The Mach 3.0 microkernel, despite its performance problems (user-space IPC overhead was 200µs on a 50MHz 68040), influenced the model. By late 1994, almost every commercial UNIX vendor is internally re-engineering their kernel as a set of server threads within a single address space—a "hybrid" microkernel that avoids the IPC penalty. unix systems for modern architectures -1994- pdf
Senior Systems Analyst, UNIX Research Group Date: April 17, 1994 By late 1994, almost every commercial UNIX vendor
He introduced the concept of a subtle bug where two unrelated variables sit on the same cache line. If Processor A writes to variable 1, and Processor B writes to variable 2, the hardware cache coherency logic forces the cache line to bounce back and forth between processors, killing performance.
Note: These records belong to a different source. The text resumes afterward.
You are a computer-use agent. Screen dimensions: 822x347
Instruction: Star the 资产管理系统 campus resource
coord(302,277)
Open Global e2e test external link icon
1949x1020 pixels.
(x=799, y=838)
This specific insight remains relevant today for anyone writing high-performance multithreaded code in C++, Rust, or Go. This specific insight remains relevant today for anyone
Schimmel’s book was among the first to bridge the gap between hardware engineering and software engineering. He explained the MESI protocol (Modified, Exclusive, Shared, Invalid) used by hardware to maintain cache coherency, and critically, how operating system code must be written to avoid "cache thrashing."
The PDF of UNIX Systems for Modern Architectures is most famous for its deep dive into the evolution of kernel locking strategies. This is the heart of the book.